Y a toujours un truc qui se cache derrière tes mots. Toujours. Un sens caché, un destinataire non mentionné, une possible interprétation, un message subliminal. Toujours.

Tu as tout un attirail pour ça. Tu évoques, tu suggères, tu utilises à contre-sens, tu emmêles les définitions, tu joues avec ta ponctuation. Tu varies le rythme, le tempo, la cadence, tu te fais parfois eau stagnante qu’on ne voit même pas frémir, parfois cascade qui se déverse dans un vacarme assourdissant, parfois torrent déchaîné dont l’autre subit sans broncher ou presque le débit difficilement maîtrisable.

Tu parles ou tu te tais, tu fixes ou tu regardes ailleurs, tu assumes ou tu rougis, tu te montres ou tu te caches, les postures ne sont jamais tout à fait les mêmes et ont pourtant l’ambition commune de contraindre l’autre à entrer dans le jeu  pour y jouer selon tes règles ou à disparaître sans possibilité de retour. L’alternative n’existe pas, il n’y a que ces deux choix, les deux seuls que tu lui laisses, il ne peut en être autrement, tu ne sais pas faire autrement, il est hors de question qu’on te change et il n’est pas envisageable non plus de te travestir pour rentrer dans le moule, dans les cases, dans le rôle qu’on voudrait te voir endosser.
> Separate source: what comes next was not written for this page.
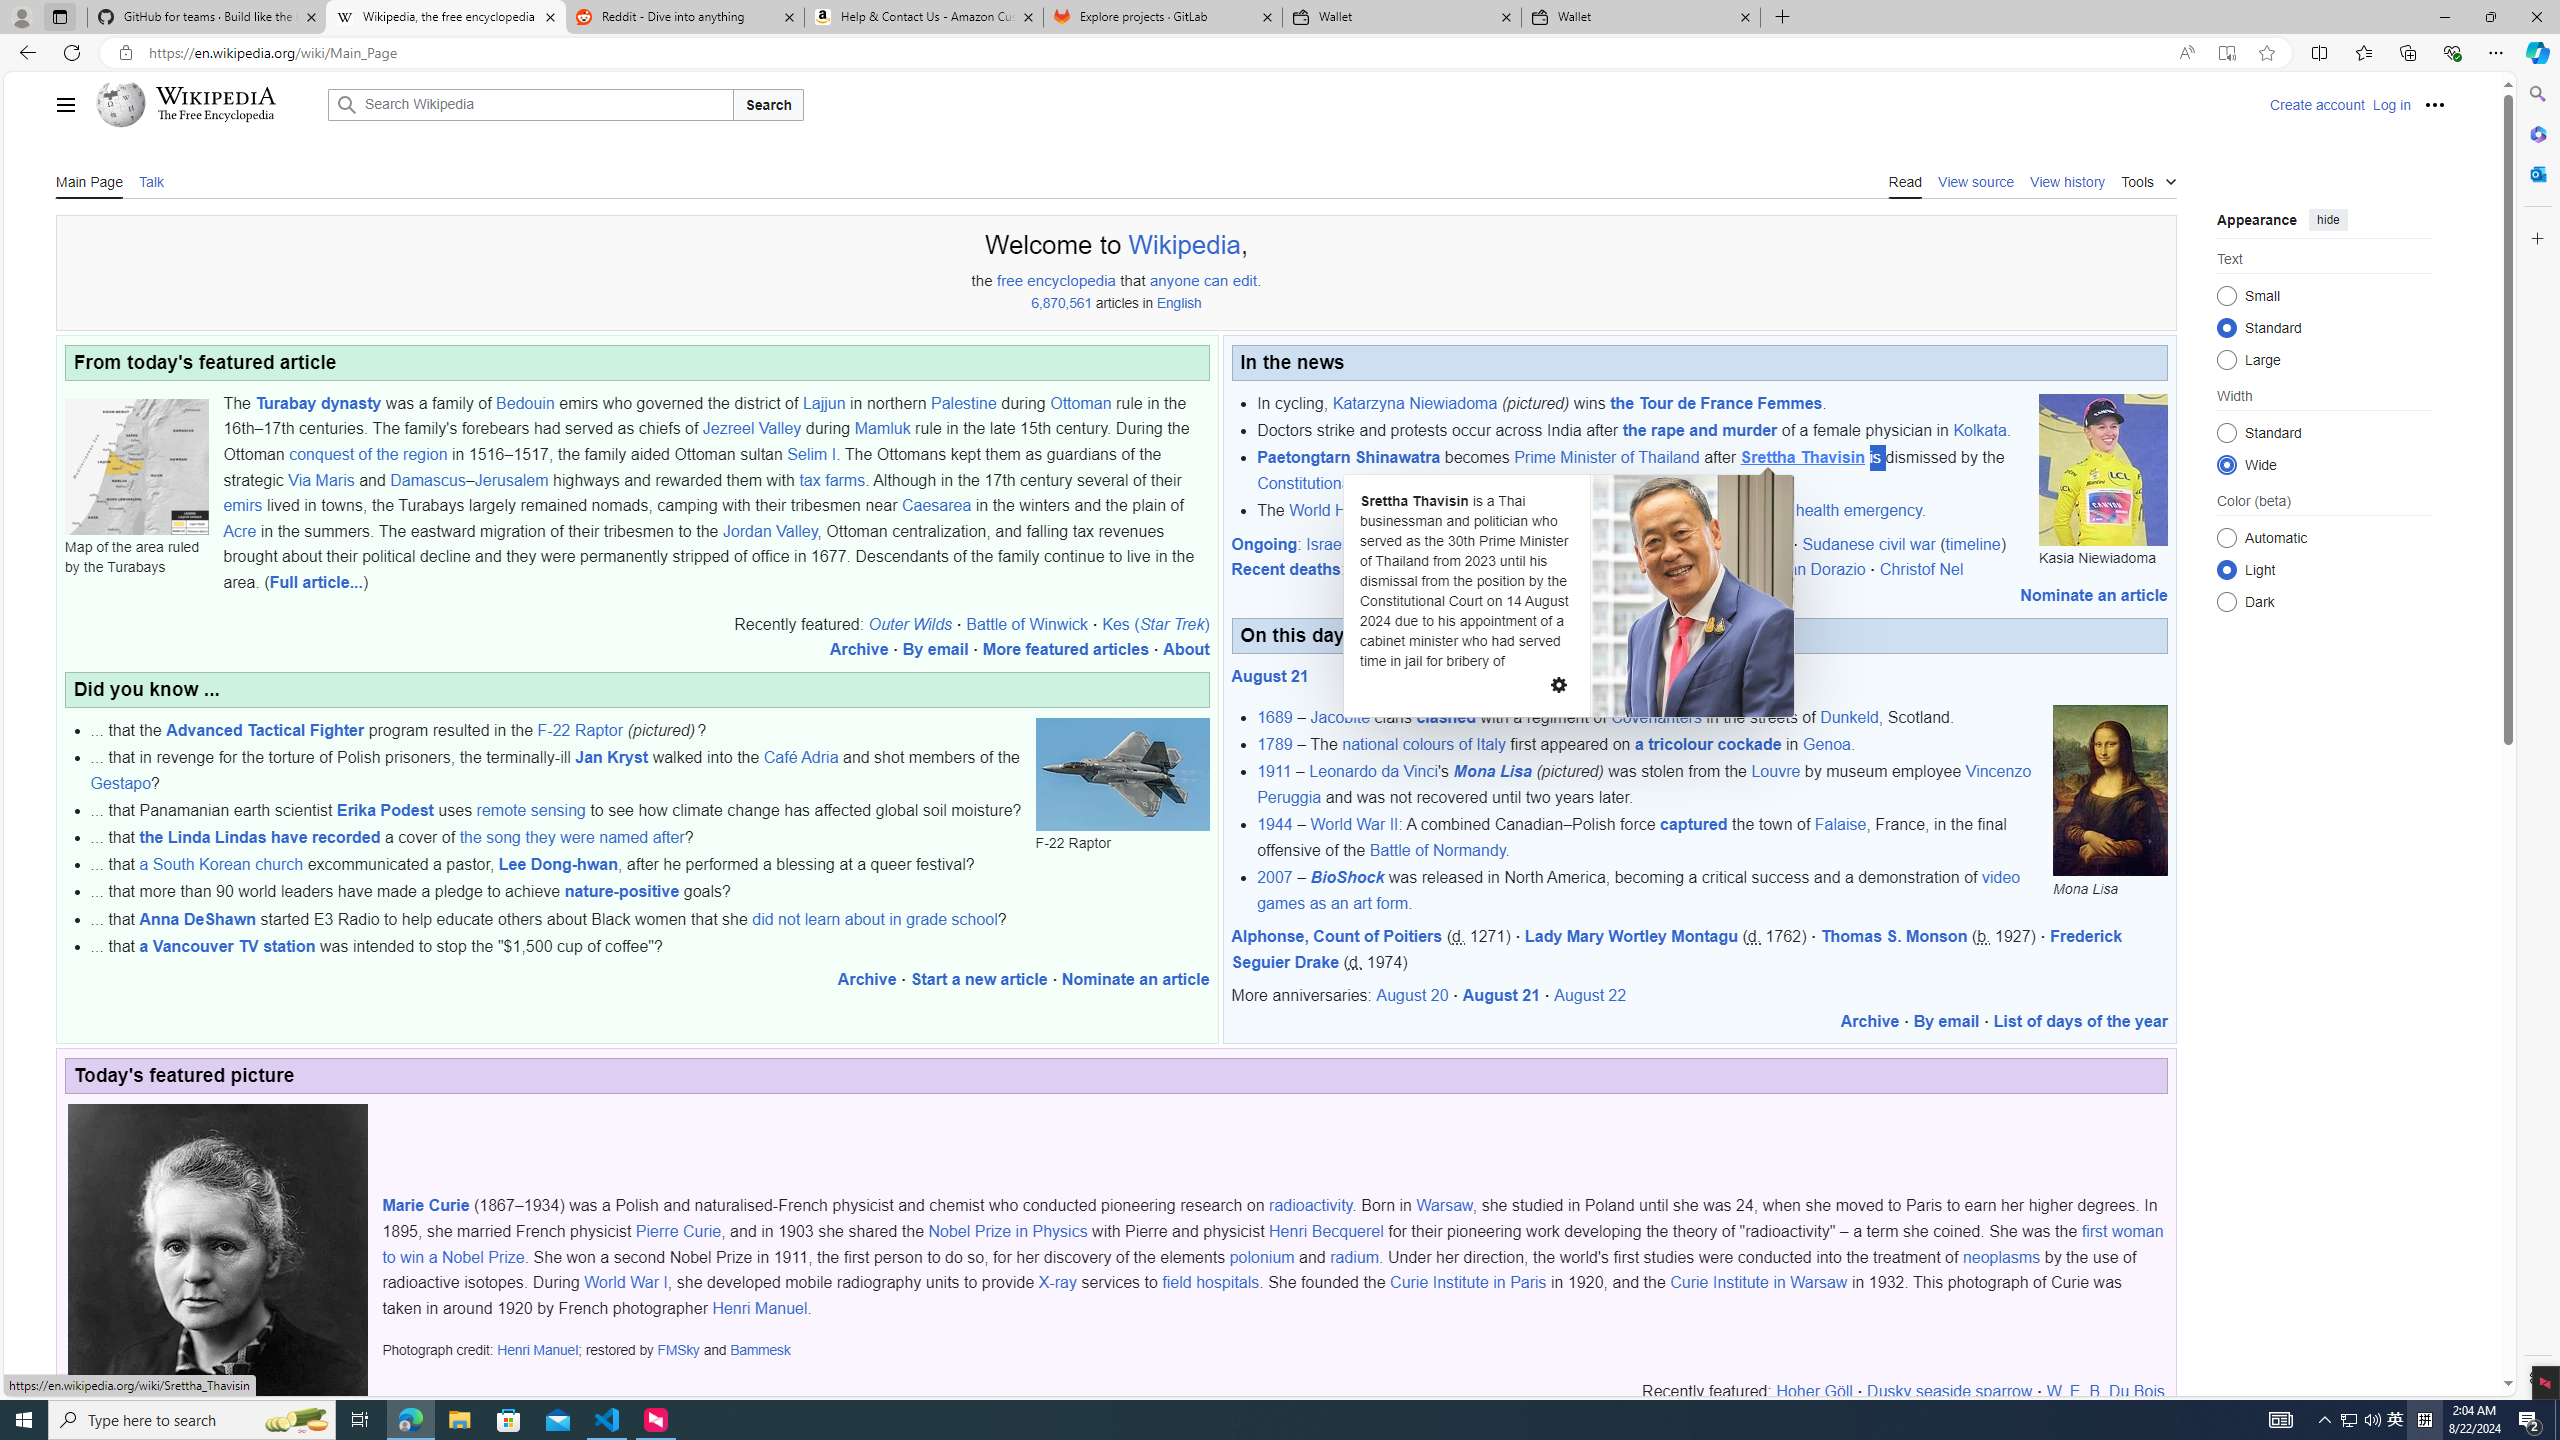 The height and width of the screenshot is (1440, 2560). What do you see at coordinates (2392, 103) in the screenshot?
I see `'Log in'` at bounding box center [2392, 103].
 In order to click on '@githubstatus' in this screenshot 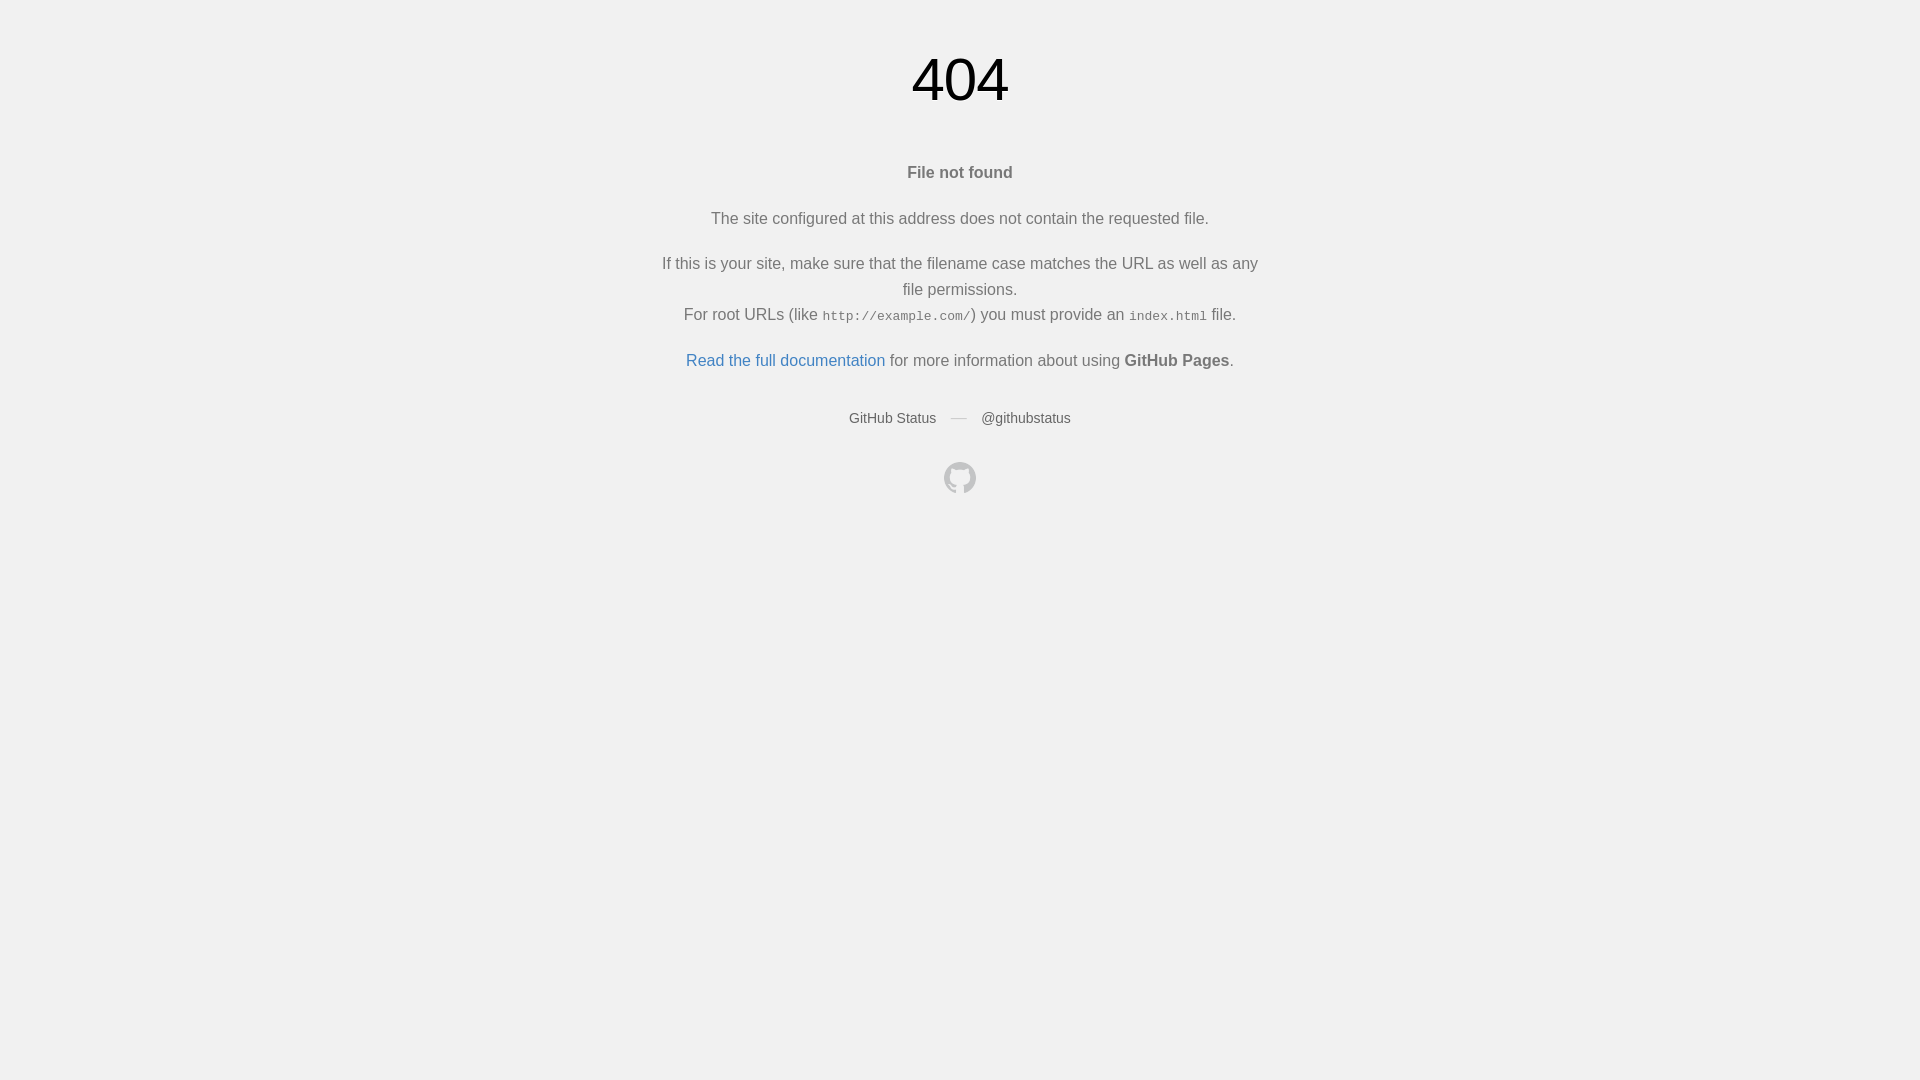, I will do `click(1026, 416)`.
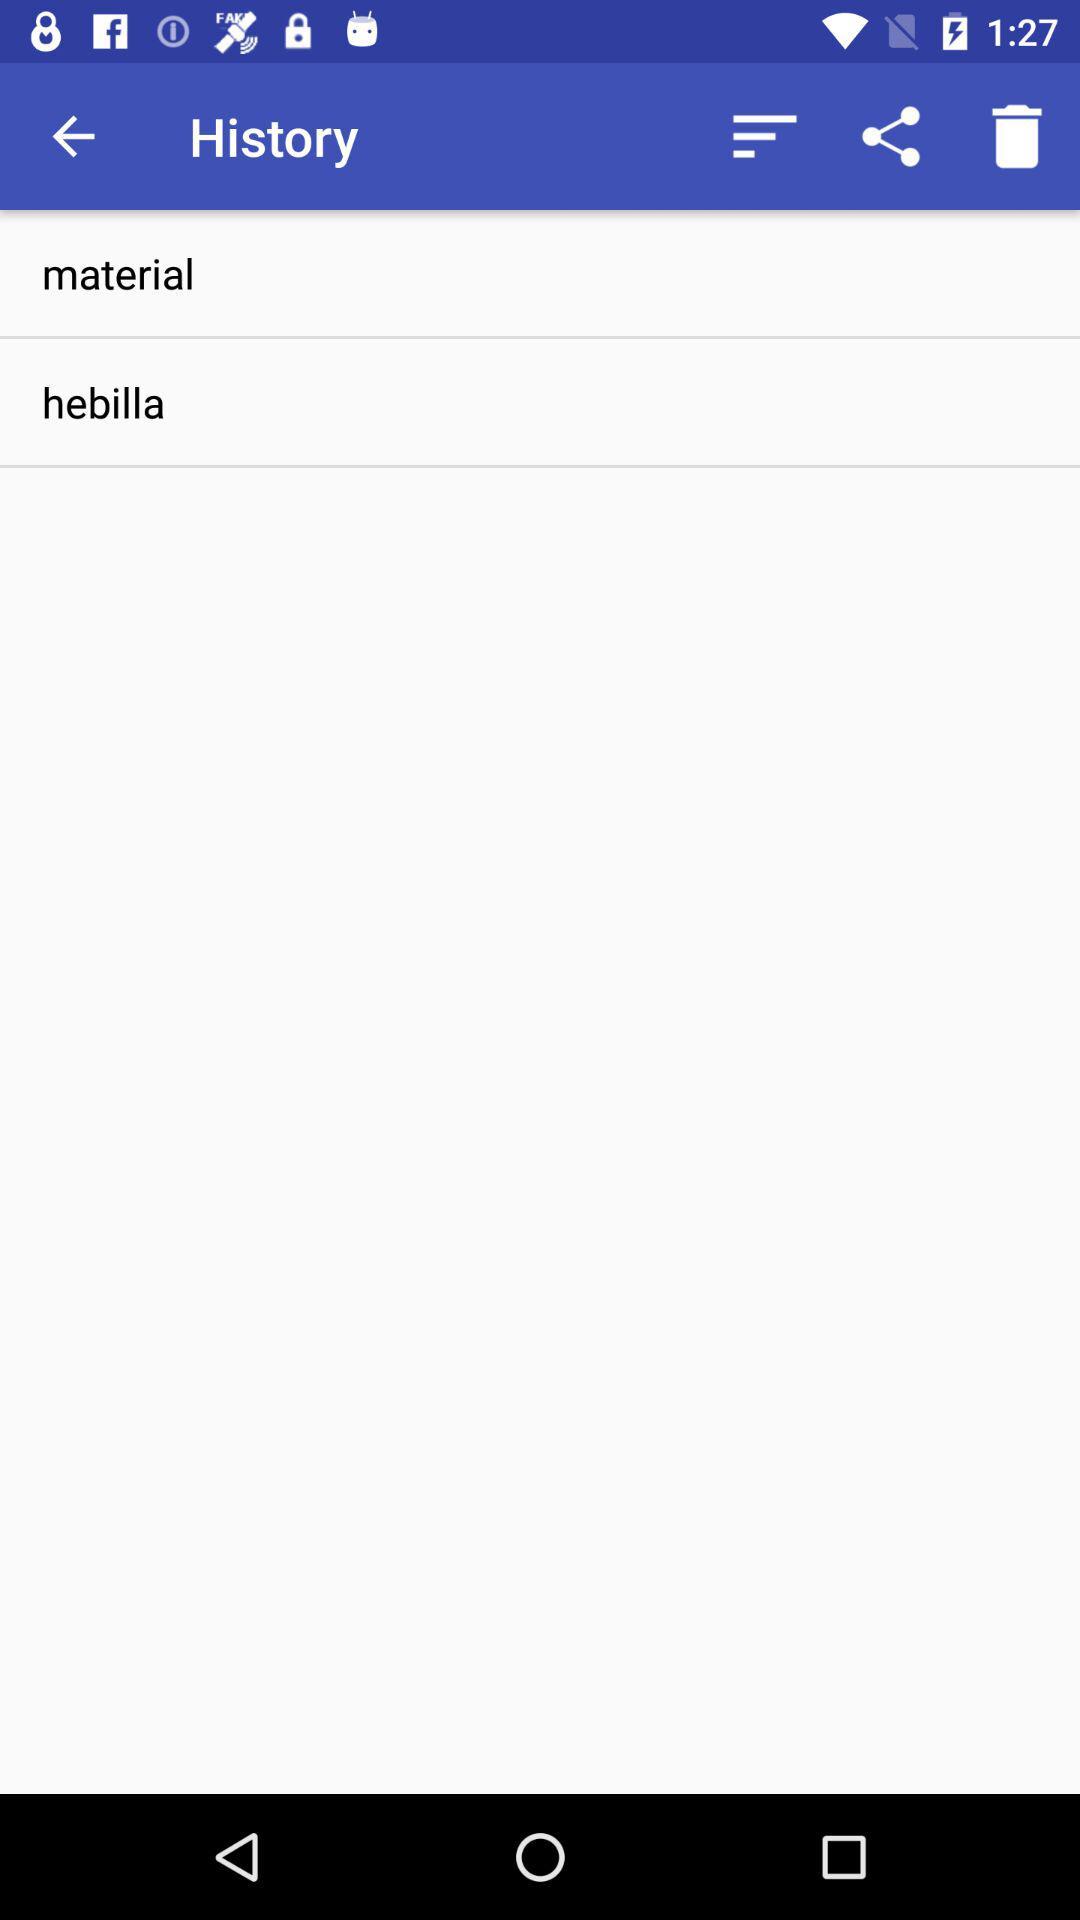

Maîtresse de ta vie, donneuse d’ordre de ton corps, décideuse de ta trajectoire, partout, toujours, tout le temps, en toutes circonstances. Les ralentisseurs et les bosses sur la route n’ont jamais eu raison de cette volonté farouche d’être la seule aux manettes, tu es le pilote de ton bolide et tu maîtrises ta progression au gré de tes envies : parfois avancer à toute vitesse, parfois prendre le temps de regarder les paysages autour… Tout ça ne dépendra jamais de la personne installée sur le siège d’à côté, ni de la destination, ni du temps qu’il fait ; tout ça ne dépendra toujours que de toi. C’est toi qui décides.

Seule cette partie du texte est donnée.